# DATA FOR PROCESSING
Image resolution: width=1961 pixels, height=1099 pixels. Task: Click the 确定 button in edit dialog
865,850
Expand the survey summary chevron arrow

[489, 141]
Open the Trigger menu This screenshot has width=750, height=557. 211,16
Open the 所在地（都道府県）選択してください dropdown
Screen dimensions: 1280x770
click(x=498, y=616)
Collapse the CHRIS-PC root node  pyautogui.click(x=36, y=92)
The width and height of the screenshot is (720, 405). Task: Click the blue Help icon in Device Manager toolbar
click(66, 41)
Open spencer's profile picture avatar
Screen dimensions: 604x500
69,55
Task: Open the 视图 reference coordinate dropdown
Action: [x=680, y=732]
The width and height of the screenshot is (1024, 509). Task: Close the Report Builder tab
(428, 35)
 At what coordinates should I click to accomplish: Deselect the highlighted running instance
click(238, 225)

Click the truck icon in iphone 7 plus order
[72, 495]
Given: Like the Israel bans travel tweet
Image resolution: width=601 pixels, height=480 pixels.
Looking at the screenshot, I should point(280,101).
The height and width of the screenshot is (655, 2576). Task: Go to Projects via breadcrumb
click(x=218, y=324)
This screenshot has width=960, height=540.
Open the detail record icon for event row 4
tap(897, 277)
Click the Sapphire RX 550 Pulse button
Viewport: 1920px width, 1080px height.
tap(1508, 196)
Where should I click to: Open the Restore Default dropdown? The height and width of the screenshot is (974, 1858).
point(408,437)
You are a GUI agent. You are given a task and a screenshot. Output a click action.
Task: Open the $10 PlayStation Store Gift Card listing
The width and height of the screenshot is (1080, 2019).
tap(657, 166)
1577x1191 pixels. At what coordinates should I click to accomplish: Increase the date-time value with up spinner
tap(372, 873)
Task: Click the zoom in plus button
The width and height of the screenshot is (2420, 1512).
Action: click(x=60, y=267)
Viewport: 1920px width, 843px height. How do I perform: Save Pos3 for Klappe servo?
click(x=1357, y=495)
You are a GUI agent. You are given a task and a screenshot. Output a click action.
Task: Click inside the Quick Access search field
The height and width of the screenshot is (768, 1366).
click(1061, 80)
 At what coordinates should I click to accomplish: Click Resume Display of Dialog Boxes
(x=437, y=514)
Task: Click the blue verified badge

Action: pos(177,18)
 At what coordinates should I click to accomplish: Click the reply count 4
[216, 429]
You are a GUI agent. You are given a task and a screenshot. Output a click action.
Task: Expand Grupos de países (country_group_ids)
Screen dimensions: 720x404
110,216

# YOUR GOAL
Copy out all of the rows above word for word.

# TASK OUTPUT
Image resolution: width=1961 pixels, height=1099 pixels. Task: Click the 确定 button in edit dialog
865,850
Expand the survey summary chevron arrow

[489, 141]
Open the Trigger menu This screenshot has width=750, height=557. 211,16
Open the 所在地（都道府県）選択してください dropdown
Screen dimensions: 1280x770
click(x=498, y=616)
Collapse the CHRIS-PC root node  pyautogui.click(x=36, y=92)
The width and height of the screenshot is (720, 405). Task: Click the blue Help icon in Device Manager toolbar
click(66, 41)
Open spencer's profile picture avatar
Screen dimensions: 604x500
69,55
Task: Open the 视图 reference coordinate dropdown
Action: [x=680, y=732]
The width and height of the screenshot is (1024, 509). Task: Close the Report Builder tab
(428, 35)
 At what coordinates should I click to accomplish: Deselect the highlighted running instance
click(238, 225)

Click the truck icon in iphone 7 plus order
[72, 495]
Given: Like the Israel bans travel tweet
Image resolution: width=601 pixels, height=480 pixels.
Looking at the screenshot, I should point(280,101).
The height and width of the screenshot is (655, 2576). Task: Go to Projects via breadcrumb
click(x=218, y=324)
This screenshot has width=960, height=540.
Open the detail record icon for event row 4
tap(897, 277)
Click the Sapphire RX 550 Pulse button
Viewport: 1920px width, 1080px height.
tap(1508, 196)
Where should I click to: Open the Restore Default dropdown? The height and width of the screenshot is (974, 1858).
point(408,437)
You are a GUI agent. You are given a task and a screenshot. Output a click action.
Task: Open the $10 PlayStation Store Gift Card listing
The width and height of the screenshot is (1080, 2019).
tap(657, 166)
1577x1191 pixels. At what coordinates should I click to accomplish: Increase the date-time value with up spinner
tap(372, 873)
Task: Click the zoom in plus button
The width and height of the screenshot is (2420, 1512).
Action: click(x=60, y=267)
Viewport: 1920px width, 843px height. How do I perform: Save Pos3 for Klappe servo?
click(x=1357, y=495)
You are a GUI agent. You are given a task and a screenshot. Output a click action.
Task: Click inside the Quick Access search field
The height and width of the screenshot is (768, 1366).
click(1061, 80)
 At what coordinates should I click to accomplish: Click Resume Display of Dialog Boxes
(x=437, y=514)
Task: Click the blue verified badge

Action: pos(177,18)
 At what coordinates should I click to accomplish: Click the reply count 4
[216, 429]
You are a GUI agent. You are given a task and a screenshot. Output a click action.
Task: Expand Grupos de países (country_group_ids)
Screen dimensions: 720x404
110,216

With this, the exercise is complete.